■ **Exercise instructions**
Starting at the top of the entries below, write out each line up to and including the one containing "The width and". Leave the pictures out.

■ **Records supplied**
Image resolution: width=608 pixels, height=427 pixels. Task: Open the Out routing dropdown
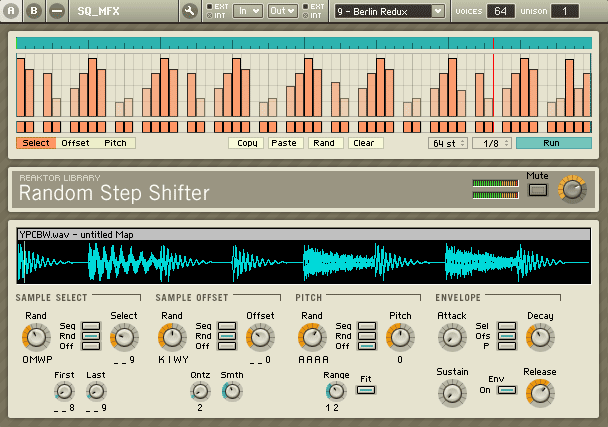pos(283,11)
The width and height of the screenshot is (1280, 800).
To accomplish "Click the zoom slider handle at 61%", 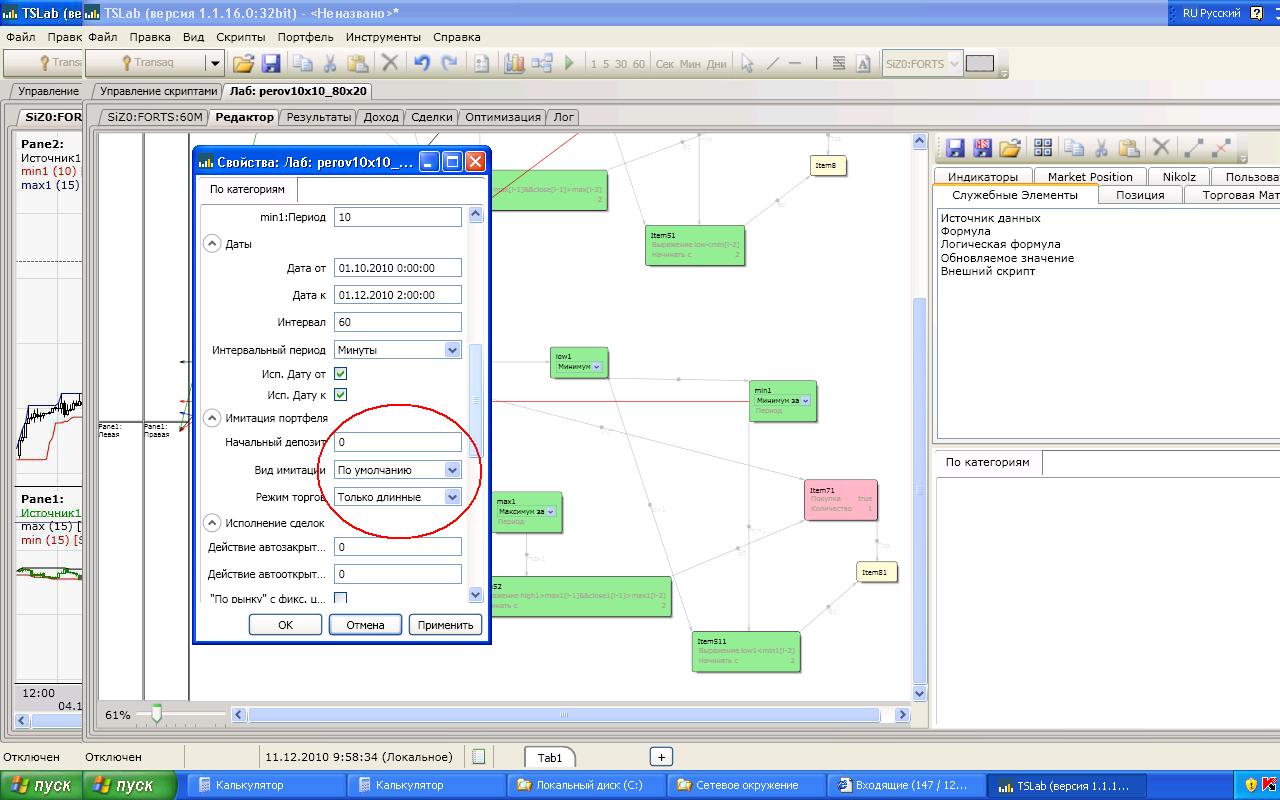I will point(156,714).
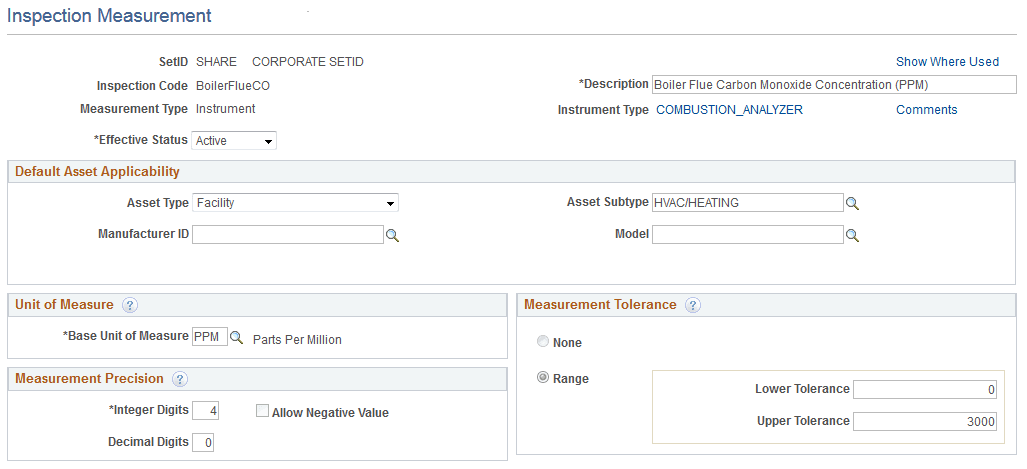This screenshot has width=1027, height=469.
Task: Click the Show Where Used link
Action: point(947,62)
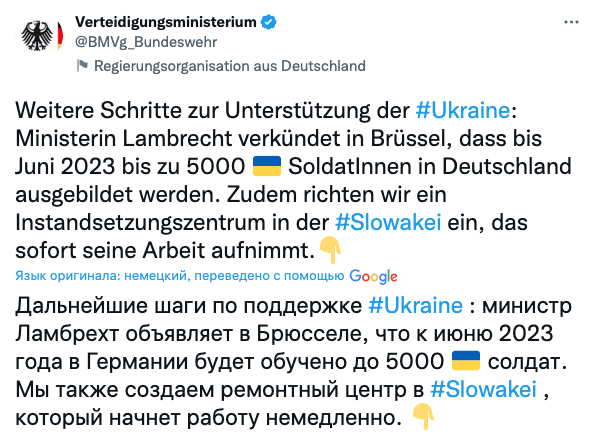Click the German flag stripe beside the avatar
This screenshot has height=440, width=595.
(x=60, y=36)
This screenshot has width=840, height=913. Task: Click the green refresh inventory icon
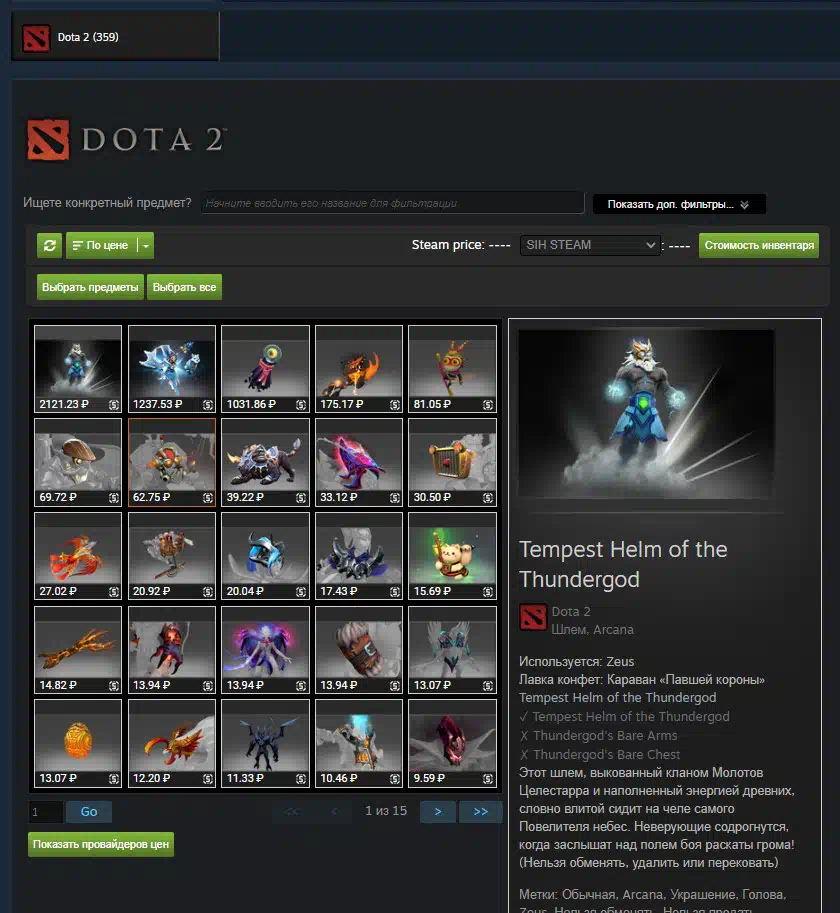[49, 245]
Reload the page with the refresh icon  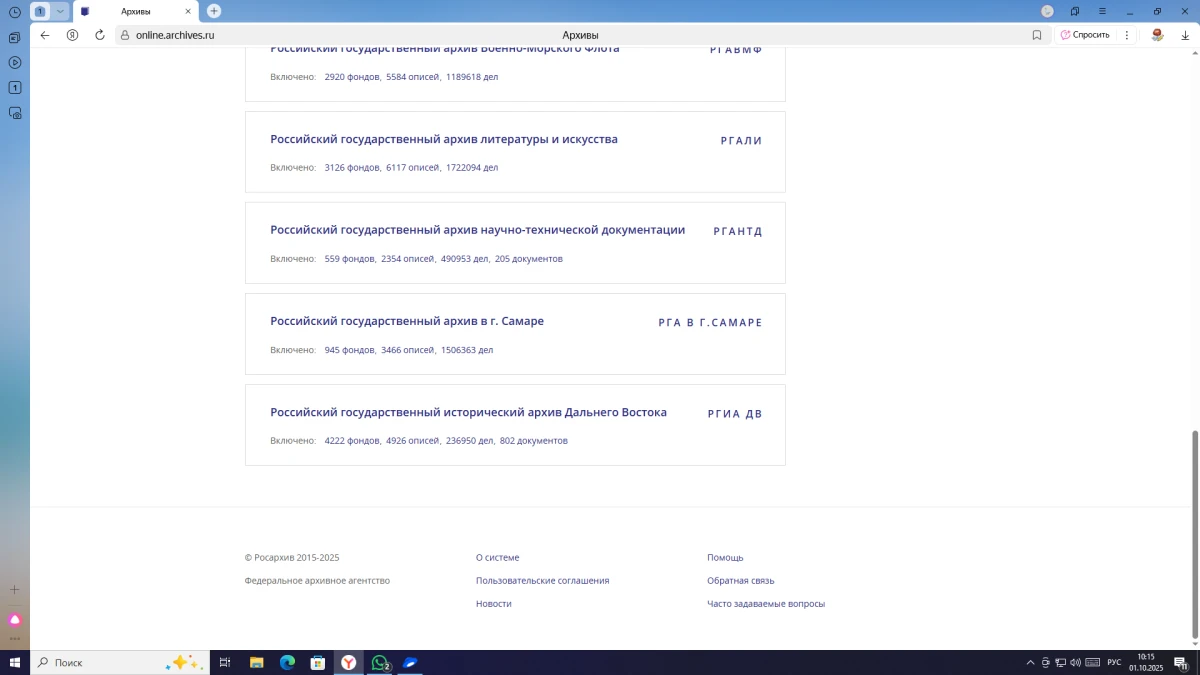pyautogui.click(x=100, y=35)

■ **Result below**
Image resolution: width=608 pixels, height=427 pixels. Task: Open the Out routing dropdown
pos(283,11)
The width and height of the screenshot is (1280, 800).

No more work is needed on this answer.